→ GIVEN PASSAGE
┏━━
Algorithm Finds Thousands of Unknown Drug Interaction Side Effects 121
ananyo writes "An algorithm designed by U.S. scientists to trawl through a plethora of drug interactions has yielded thousands of previously unknown side effects caused by taking drugs in combination (abstract). The work provides a way to sort through the hundreds of thousands of 'adverse events' reported to the U.S. Food and Drug Administration each year. The researchers developed an algorithm that would match data from each drug-exposed patient to a nonexposed control patient with the same condition. The approach automatically corrected for several known sources of bias, including those linked to gender, age and disease. The team then used this method to compile a database of 1,332 drugs and possible side effects that were not listed on the labels for those drugs. The algorithm came up with an average of 329 previously unknown adverse events for each drug — far surpassing the average of 69 side effects listed on most drug labels."
Re:I was wondered about something (Score:5, Informative)
Re:Multiple testing problem? (Score:3, Informative)
Re:I was wondered about something (Score:5, Informative)
As usual, Science&Nature only provide high-level info, so you'll have to dig deeper than the article ( http://stm.sciencemag.org/content/4/125/125ra31.full [sciencemag.org] )
On the authors website, http://www.tatonetti.com/cv.html [tatonetti.com] there is a paper that describes the machine-learning algorithms used:
Tatonetti, N.P., Fernald, G.H. & Altman, R.B. A novel signal detection algorithm for identifying hidden drug-drug interactions in adverse event reports. J Am Med Inform Assoc (2011) DOI:10.1136/amiajnl-2011-000214 [tatonetti.com]
Re:Multiple testing problem? (Score:5, Informative)
"Why not just report likelihoods instead and let the reader multiply it with any prior they want? In many cases, the prior won't make much of a difference anyway, I suppose."
Reporting likelihoods (or rather summary statistics of likelihoods, because generally likelihoods are functions, not single spot values) is precisely what frequentist statistics is. The use of significance tests, p values and so on can be simply considered a standardised representation of the likelihood.
In the case of multiplying with any prior they want, in many (even most...) cases, the reader simply does not know what their prior is. And often, they do not even know, without a lot of work and some experience in statistical theory, what a 'sensible prior' is. For example, setting a flat prior for x (all values are equally likely a priori) can be actually *very* informative if later calculations make use of 1/x.
In most interesting cases, I'm afraid that the choice of prior *does* make a great difference. This is even more complicated if the prior is in the form of hyperparameters, in which case your prior choice can have a dramatic and non-linear effect on your result.
┗━━
→ PROBLEMS AND TASKS
a) Decide whether each statement agrees with the drug interaction thread above. For each, answer yes or no and quote the words from the thread that settle it.
(i) The algorithm paired data from each drug-exposed patient with a nonexposed control patient who had the same condition.
(ii) Most drug labels list an average of 329 side effects.
(iii) One reply holds that a flat prior for x is always uninformative.
b) According to the drug interaction thread above, how many drugs are in the database the team compiled?

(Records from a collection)
┏━━
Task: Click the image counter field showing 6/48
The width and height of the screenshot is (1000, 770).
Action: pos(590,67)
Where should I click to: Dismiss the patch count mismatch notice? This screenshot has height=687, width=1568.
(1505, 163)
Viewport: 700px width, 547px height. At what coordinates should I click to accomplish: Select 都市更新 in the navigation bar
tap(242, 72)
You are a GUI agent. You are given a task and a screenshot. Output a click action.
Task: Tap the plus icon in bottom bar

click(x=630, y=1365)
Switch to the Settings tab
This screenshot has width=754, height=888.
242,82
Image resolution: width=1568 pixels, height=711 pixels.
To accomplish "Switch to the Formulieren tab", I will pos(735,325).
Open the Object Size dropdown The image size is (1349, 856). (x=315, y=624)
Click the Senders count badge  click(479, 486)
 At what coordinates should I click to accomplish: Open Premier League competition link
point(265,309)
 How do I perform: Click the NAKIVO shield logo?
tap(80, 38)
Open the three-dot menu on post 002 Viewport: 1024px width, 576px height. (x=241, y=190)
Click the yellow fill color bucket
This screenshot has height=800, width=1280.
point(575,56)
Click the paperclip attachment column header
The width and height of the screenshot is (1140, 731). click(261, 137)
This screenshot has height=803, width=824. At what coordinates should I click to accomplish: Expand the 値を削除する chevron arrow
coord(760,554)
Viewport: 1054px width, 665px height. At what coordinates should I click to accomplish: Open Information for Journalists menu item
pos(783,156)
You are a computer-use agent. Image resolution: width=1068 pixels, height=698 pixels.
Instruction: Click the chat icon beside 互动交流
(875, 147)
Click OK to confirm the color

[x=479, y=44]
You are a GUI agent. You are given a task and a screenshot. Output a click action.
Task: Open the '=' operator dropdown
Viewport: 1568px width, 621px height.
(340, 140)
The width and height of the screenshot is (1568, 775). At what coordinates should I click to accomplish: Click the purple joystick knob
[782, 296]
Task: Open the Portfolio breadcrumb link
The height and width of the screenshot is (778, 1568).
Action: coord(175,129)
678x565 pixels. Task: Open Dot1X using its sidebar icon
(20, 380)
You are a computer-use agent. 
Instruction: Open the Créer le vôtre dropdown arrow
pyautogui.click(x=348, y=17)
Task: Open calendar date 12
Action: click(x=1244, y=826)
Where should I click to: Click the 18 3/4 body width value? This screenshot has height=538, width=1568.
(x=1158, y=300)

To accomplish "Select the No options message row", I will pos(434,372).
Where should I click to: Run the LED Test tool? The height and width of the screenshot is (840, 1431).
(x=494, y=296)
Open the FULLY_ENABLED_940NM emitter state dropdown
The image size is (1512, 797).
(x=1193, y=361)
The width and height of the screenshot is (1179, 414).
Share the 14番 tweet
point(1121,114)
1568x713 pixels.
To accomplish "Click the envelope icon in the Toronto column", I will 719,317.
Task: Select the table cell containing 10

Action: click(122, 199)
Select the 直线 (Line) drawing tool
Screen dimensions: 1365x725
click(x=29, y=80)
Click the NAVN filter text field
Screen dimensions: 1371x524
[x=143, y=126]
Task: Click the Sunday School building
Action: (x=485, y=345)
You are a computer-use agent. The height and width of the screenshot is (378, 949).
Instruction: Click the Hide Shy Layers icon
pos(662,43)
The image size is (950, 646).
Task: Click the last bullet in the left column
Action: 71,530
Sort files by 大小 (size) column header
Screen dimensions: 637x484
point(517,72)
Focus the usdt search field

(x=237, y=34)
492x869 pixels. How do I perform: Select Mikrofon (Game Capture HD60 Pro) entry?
┗━━
→ RESULTS IN ORDER
a)
(i) Yes: "The researchers developed an algorithm that would match data from each drug-exposed patient to a nonexposed control patient with the same condition."
(ii) No: "The algorithm came up with an average of 329 previously unknown adverse events for each drug — far surpassing the average of 69 side effects listed on most drug labels."
(iii) No: "setting a flat prior for x (all values are equally likely a priori) can be actually *very* informative if later calculations make use of 1/x."

b) 1,332 drugs.